Sequential meaning — shots build significance through order, not in isolation. Editing creates relationship; Kuleshov effect is foundational.
On set, you notice it immediately: a single shot says nothing. The actor looks left—is it fear, desire, boredom? Only the next shot answers the question. That's syntagmatics. It's not the isolated shot that carries meaning, but the chain, the sequence, the relationship between the images. Kuleshov proved this in 1920: the same face, three different cuts afterward—and suddenly the same actor has three completely different emotions. The meaning isn't in the shot itself, but in between.
In practice, this means you can't think like a still photographer. A perfectly lit shot is worthless if the editing logic doesn't fit. The cinematographer and the editor must work with the same code—think sequentially. When you film a reaction, you're not just considering how the person looks, but: What do I show before, what after? A close-up of a trembling hand next to a shot of a revolver—and the audience constructs a story that isn't even there.
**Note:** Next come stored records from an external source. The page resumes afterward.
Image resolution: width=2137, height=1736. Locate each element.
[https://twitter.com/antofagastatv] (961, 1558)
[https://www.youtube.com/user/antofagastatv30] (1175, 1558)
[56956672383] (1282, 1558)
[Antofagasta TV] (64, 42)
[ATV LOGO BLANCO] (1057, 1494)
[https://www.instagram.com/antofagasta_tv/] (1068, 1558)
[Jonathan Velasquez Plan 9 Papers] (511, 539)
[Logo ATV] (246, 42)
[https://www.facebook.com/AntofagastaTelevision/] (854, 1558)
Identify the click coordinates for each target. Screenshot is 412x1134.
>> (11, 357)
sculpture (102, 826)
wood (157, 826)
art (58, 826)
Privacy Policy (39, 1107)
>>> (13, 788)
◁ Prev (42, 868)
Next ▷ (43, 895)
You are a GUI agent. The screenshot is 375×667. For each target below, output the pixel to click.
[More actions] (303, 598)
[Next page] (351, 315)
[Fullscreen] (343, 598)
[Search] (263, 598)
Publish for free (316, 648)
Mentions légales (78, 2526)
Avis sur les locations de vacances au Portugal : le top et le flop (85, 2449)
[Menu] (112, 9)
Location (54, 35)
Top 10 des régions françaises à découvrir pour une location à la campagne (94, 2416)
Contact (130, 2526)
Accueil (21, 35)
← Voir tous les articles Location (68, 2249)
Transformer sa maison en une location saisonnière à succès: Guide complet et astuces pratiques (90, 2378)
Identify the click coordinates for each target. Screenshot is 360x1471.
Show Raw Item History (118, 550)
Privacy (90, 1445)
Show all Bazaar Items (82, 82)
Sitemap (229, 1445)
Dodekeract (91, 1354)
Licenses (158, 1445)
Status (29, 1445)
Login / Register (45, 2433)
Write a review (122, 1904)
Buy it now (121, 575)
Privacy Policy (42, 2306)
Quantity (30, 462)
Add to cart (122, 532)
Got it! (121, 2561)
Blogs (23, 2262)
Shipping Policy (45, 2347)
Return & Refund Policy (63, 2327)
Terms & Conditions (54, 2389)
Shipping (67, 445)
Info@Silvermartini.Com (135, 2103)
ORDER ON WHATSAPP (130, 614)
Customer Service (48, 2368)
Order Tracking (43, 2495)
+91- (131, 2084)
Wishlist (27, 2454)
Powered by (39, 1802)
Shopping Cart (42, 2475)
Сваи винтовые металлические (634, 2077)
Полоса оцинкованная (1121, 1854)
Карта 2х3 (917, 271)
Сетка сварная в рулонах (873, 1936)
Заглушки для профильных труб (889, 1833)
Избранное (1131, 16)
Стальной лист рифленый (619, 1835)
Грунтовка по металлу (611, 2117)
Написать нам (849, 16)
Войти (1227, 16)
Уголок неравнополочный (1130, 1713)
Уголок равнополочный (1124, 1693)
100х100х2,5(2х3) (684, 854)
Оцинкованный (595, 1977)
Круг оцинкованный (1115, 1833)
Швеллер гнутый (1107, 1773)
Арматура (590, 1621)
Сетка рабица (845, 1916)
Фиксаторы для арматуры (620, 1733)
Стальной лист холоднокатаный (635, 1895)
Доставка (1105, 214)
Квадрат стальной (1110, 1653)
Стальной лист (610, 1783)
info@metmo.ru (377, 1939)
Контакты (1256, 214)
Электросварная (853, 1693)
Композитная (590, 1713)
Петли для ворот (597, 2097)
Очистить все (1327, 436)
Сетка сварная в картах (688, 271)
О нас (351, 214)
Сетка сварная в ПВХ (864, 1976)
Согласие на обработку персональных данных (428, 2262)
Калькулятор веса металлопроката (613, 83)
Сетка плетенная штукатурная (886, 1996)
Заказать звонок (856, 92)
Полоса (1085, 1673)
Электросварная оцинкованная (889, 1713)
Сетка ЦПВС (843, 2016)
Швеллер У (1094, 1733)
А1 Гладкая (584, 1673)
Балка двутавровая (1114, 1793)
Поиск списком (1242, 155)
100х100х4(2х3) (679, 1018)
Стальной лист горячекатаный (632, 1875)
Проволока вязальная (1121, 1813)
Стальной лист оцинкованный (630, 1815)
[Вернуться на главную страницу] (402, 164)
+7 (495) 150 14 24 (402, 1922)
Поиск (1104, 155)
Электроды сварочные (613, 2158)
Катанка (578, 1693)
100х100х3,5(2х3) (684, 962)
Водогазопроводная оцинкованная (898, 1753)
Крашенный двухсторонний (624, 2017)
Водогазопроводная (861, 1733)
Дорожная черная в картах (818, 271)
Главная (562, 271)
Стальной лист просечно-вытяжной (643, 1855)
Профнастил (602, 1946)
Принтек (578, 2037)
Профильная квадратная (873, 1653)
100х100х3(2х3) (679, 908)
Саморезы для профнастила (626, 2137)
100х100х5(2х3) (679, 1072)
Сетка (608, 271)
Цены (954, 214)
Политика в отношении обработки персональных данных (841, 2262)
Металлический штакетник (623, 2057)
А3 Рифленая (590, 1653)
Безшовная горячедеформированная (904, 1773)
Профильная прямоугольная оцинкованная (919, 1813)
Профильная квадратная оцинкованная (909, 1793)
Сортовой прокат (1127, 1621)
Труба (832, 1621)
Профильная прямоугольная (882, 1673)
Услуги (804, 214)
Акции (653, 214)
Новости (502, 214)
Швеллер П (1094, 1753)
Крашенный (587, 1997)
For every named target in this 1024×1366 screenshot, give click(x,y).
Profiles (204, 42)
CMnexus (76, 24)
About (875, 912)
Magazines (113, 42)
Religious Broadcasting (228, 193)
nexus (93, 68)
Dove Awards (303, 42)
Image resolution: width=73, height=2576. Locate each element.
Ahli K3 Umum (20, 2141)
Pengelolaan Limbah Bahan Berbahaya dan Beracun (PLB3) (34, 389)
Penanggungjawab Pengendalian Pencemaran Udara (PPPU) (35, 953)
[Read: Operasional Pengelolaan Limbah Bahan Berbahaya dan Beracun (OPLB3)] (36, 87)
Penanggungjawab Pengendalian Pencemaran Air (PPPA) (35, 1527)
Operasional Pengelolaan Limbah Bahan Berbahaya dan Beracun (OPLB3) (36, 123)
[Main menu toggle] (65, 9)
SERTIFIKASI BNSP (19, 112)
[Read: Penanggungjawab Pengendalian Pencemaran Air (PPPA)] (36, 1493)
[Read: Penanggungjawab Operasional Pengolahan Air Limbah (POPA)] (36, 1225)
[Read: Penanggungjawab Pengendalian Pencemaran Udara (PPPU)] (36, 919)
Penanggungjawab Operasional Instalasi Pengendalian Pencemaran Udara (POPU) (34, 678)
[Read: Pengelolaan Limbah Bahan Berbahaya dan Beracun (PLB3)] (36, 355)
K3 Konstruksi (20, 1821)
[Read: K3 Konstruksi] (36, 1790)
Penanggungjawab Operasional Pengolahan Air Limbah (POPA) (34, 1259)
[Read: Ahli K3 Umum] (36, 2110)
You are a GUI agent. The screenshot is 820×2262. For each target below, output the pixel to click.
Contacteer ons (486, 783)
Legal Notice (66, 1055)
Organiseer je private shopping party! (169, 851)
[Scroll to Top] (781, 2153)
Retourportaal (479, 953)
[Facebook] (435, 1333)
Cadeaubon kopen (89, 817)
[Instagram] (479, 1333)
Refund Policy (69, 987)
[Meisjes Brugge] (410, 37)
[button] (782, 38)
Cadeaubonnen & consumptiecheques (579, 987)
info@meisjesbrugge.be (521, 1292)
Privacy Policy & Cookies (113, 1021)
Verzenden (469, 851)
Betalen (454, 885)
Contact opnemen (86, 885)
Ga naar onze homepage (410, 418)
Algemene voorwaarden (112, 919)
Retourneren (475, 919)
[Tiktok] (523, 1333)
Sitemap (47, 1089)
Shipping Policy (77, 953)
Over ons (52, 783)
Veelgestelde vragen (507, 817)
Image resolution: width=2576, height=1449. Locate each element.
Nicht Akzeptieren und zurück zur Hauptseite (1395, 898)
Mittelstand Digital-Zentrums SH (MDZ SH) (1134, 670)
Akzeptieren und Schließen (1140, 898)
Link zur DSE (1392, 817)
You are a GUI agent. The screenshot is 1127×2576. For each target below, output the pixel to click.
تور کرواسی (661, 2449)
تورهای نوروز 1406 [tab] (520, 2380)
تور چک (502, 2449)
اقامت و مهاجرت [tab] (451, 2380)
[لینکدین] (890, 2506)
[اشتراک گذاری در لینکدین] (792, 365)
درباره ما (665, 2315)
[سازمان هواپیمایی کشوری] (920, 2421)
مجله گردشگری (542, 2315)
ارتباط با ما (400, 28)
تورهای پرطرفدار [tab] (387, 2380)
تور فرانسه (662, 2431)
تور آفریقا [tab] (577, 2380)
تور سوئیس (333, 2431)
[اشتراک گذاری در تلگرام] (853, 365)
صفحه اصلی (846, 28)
That's the power of syntagmatics.
At the same time, this is also the biggest pitfall: you need enough material to build sequences. A single-take film still works because it uses time as a syntagma—the duration of the shot itself becomes a level of meaning. With classical editing, however: each shot is a token in a chain. An establishing shot, then close to the action, then reaction—this isn't coincidence, it's grammar. Meaning arises from the arrangement, not from the individual image. Those who haven't internalized this may shoot technically correct, but meaninglessly. Syntagmatics is the difference between shots and film.